What Is Bankruptcy Fraud?

Committing fraud before or during bankruptcy can result in serious consequences, including a denial of discharge, a fine, or even a criminal conviction.

When filing for bankruptcy, you’re expected to list all of the property that you currently own, as well as any assets that you’ve transferred to others within a particular period. If you knowingly omit required information when filling out your bankruptcy paperwork, or inappropriately use the bankruptcy process to prevent creditors from receiving money they’d otherwise be entitled to, you could be found guilty of fraud. Here’s why.

Giving Up Property in Exchange for Debt Relief

The relief afforded by bankruptcy is powerful because it frees you from overwhelming debt. However, it comes at a cost to your creditors. Bankruptcy law attempts to mitigate this loss by allowing creditors to receive a portion of your property. You get to exempt (keep) assets that you’ll need to maintain a job and household. The remaining property belongs to what’s known as the bankruptcy “estate.”

In a Chapter 7 bankruptcy, the bankruptcy trustee—the court-appointed official tasked with overseeing your case—will sell the nonexempt bankruptcy estate property and distribute the proceeds to your creditors. It works differently in a Chapter 13 case because the trustee doesn’t sell your property. Instead, you’ll pay the value of the nonexempt property to your creditors in a three- to five-year repayment plan. This system gives your creditors a share of your nonessential assets in exchange for wiping out your debt.

Concealing Property When Filing for Bankruptcy

Although the majority of people who file for bankruptcy are honest and transparently report all assets, it doesn’t always happen that way. When someone succumbs to the temptation to hide property, the filer risks an accusation of bankruptcy fraud. Here are examples of actions that, if intentional, would probably be considered fraudulent:

  • failing to list an asset on the appropriate bankruptcy schedule to prevent it from being sold for the benefit of creditors
  • concealing a property transfer that occurred before the bankruptcy (for example, failing to disclose gifting a car to a friend)
  • providing a false document to the bankruptcy court or trustee
  • destroying or withholding documents
  • knowingly making a false statement in the bankruptcy paperwork or to the bankruptcy trustee at the 341 meeting of creditors, or
  • paying someone to help hide property from the court.

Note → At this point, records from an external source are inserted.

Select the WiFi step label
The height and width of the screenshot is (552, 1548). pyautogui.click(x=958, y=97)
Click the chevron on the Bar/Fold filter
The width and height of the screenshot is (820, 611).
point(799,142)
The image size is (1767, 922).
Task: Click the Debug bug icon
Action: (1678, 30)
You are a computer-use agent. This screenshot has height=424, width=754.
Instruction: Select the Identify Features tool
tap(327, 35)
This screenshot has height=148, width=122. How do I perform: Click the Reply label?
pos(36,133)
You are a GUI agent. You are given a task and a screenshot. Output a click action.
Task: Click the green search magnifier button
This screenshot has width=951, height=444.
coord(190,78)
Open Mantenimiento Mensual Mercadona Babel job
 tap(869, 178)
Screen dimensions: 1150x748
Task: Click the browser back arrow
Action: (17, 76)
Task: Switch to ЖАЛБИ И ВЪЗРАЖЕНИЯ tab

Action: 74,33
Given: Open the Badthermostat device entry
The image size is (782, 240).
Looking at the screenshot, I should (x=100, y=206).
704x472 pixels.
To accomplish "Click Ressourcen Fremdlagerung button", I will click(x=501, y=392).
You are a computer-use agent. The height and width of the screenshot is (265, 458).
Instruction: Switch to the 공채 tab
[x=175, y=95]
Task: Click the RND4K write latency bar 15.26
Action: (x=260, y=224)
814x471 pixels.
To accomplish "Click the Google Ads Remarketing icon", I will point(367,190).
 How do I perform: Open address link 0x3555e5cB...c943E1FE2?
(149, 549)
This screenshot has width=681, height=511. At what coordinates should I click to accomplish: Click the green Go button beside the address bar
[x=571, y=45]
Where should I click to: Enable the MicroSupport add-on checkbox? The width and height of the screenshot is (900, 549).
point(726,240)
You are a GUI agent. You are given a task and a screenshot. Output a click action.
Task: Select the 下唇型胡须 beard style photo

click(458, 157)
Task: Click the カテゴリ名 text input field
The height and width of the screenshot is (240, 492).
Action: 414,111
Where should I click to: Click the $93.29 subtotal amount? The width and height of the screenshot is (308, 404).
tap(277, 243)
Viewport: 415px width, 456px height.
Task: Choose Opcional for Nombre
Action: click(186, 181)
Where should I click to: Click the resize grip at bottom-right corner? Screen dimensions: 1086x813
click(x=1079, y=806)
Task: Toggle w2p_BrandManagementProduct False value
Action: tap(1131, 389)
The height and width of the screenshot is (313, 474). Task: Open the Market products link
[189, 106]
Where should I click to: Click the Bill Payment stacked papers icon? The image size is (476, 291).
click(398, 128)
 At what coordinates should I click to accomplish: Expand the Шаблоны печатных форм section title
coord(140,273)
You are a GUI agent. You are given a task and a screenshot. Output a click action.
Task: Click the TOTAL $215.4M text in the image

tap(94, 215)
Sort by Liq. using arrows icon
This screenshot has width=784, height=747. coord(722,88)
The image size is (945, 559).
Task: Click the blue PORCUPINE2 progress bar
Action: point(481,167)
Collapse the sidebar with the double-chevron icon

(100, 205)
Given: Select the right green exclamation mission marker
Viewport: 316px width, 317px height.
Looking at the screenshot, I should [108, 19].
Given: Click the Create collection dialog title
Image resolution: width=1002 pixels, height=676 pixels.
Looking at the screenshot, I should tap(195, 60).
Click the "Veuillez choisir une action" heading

How to Avoid Committing Bankruptcy Fraud

Individuals considering filing for bankruptcy can take steps to avoid fraud by transparently disclosing financial information. For instance, a debtor should be prepared to list all income, property, creditors (even if the intention is to repay a particular creditor after the bankruptcy), and prior transactions (such as property sales, donations, and gifts). You can learn what you’ll be expected to disclose by reviewing the official bankruptcy paperwork.

The consequences of engaging in such activities can be harsh. Anyone who makes a knowingly false statement in association with a bankruptcy filing can be assessed fines up to $250,000 and receive up to 20 years in prison. (For in-depth information about bankruptcy fraud, read Hiding Assets in Bankruptcy.)

Committing Fraud Before Bankruptcy

Fraud isn’t always directly connected to the bankruptcy filing. It can occur before the bankruptcy takes place. Here are examples of fraudulent behavior that might cause a creditor to ask the court to deny your discharge of a particular debt:

  • obtaining credit under false pretenses, such as misrepresenting income or assets on an application
  • falsifying financial documents used to support a credit request to inflate (or decrease) the debtor’s worth
  • purchasing items on existing credit with no intention of repaying the debt (this can be proven by showing the lack of an ability to pay at the time of purchase)
  • charging expensive luxury items or taking out substantial cash advances shortly before filing for bankruptcy (often called “presumptive fraud”)
  • knowingly writing a bad check, or
  • engaging in deceptive business practices.

Be aware that the bankruptcy trustee will often work closely with a creditor or interested party when that person is making a fraud claim. (Learn more by reading When the Bankruptcy Trustee Suspects Fraud.)

Suing for Fraud: The Adversary Proceeding

A creditor that believes a debtor has committed fraud must file a lawsuit (adversary proceeding) in the bankruptcy court. If the creditor proves its case, the filer will face a variety of consequences. For instance, the court can do one or more of the following:

  • deny the discharge of the debt
  • dismiss the entire bankruptcy case
  • assess the debtor with a fine of up to $250,000, or
  • sentence the debtor to up to 20 years in prison.

Rest assured that it’s unlikely for a debtor to face fraud allegations without warning. Most filers are aware that they might be accused of fraud beforehand. If you suspect that might be the case, you should consult with a knowledgeable attorney before filing for bankruptcy.